Good morning…
Yesterday’s blog post shared practical tips for slogging through a season of depression. Summarizing Dave’s list, these things may be helpful:
- Shower, hot or cold, as long as you’d like, as often as you need. (I personally prefer a long hot bath to candlelight.)
- Moisturize everything with your favorite lotion – tactile touch can help so much.
- Don your favorite pair of underwear and put on clean, comfortable clothes.
- Drink cold water, adding ice, mint or lemon.
- Clean something – a drawer, a few dishes, laundry, the bathroom sink.
- Blast upbeat music – sing and dance along.
- Take time to make food and to savor it slowly.
- Create something – a poem, a picture, knit, sculpt or crochet.
- Go outside – walk, sit in the grass, look at clouds, smell flowers, feel the soil.
- Reach out to someone, call, text or email, and listen closely to another person’s voice.
- Enjoy pets – cuddle, take pictures, share your feelings with them.
- Personally I added: interact with the voice of God, reading, praying, pondering eternal promises.

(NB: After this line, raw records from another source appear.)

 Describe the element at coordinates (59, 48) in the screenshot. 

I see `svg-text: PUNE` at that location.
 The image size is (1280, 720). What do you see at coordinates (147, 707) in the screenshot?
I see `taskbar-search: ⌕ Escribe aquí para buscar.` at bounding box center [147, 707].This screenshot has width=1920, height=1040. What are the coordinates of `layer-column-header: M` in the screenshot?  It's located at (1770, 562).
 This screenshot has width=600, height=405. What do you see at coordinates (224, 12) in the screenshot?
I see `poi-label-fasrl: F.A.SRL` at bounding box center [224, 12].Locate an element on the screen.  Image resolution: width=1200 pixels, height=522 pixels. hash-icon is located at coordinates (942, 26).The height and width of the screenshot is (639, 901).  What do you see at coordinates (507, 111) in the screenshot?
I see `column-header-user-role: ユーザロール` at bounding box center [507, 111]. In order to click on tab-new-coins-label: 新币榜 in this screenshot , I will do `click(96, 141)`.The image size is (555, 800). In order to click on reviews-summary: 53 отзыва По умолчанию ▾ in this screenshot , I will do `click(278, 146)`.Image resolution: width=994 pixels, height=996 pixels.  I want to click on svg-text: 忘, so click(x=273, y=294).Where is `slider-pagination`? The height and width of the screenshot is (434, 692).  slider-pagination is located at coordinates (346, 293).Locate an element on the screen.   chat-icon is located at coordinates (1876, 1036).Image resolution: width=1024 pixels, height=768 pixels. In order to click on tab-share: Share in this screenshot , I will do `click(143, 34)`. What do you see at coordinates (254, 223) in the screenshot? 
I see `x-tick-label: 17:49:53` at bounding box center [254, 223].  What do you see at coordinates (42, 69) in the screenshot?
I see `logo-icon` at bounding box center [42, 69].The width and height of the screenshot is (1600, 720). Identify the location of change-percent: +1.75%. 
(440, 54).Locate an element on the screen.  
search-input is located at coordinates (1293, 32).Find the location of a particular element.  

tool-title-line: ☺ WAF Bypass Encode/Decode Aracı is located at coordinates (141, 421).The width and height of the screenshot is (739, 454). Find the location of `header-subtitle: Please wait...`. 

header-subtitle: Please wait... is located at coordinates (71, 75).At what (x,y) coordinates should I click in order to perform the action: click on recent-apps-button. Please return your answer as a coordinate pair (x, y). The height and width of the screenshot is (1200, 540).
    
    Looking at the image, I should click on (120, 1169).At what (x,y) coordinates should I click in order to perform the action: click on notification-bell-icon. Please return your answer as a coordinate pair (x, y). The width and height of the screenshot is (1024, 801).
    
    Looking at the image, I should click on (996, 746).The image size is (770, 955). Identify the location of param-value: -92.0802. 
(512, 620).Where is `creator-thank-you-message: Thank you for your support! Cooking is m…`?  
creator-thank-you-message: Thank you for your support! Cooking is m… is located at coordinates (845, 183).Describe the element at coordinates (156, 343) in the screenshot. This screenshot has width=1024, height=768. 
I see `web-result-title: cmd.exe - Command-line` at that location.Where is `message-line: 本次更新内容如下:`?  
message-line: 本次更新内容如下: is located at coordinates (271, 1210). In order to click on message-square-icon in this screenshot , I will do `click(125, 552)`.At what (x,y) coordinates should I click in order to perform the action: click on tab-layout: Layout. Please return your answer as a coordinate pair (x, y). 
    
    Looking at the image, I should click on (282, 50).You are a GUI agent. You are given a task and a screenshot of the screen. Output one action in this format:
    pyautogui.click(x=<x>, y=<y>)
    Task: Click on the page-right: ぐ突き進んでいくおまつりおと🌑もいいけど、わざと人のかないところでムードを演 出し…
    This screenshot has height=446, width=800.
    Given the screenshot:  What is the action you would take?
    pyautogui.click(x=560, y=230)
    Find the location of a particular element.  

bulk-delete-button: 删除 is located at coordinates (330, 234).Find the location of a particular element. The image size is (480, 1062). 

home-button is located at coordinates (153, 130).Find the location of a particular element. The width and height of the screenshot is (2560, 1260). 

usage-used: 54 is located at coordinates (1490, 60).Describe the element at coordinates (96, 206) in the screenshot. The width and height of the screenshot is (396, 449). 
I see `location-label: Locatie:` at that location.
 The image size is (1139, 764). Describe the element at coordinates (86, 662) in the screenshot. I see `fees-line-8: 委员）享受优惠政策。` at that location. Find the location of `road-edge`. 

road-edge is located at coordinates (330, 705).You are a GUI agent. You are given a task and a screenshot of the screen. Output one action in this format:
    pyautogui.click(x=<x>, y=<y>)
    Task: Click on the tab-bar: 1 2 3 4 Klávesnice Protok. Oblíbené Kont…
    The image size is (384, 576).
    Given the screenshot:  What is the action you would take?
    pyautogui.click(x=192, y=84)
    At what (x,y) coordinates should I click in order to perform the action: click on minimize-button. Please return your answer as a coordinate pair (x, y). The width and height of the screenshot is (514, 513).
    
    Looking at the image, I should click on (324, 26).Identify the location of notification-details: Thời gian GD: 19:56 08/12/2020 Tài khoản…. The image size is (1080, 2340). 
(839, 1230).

- Remember, at your best you won’t be good enough for the wrong people, but at your worst, you’re still worth it for the right ones.
- You are loved by God and your own important people, so be kind to yourself and keep pushing on.
“Loved your post today,” one reader wrote. “It offered such wonderful advice. My mom always told me that when you don’t feel good (whether it be physical or mental) if you just get up and get dressed, fix you hair, tidy your room and then get out of the house (even if just briefly) you will feel better almost immediately. It’s so true! I think it signals your brain the same way a smile does. Studies show that if you smile – even forcing a smile when you don’t feel like it – your brain chemistry changes instantly. I would also add to the list: Do something for someone else.”
When I was slogging through my season of deepest depression, my personal list was short and simple: Do whatever helps you live through this day. Sometimes just getting through is the best gift we can give ourselves and our loved ones. The alternative, not getting through, passes along way too much pain.
“I called out your name, O God, called from the bottom of the pit. You listened when I called out, ‘Don’t shut your ears! Get me out of here! Save me!’ You came close when I called out. You said, ‘It’s going to be all right’” (Lamentations 3:55-57, MSG).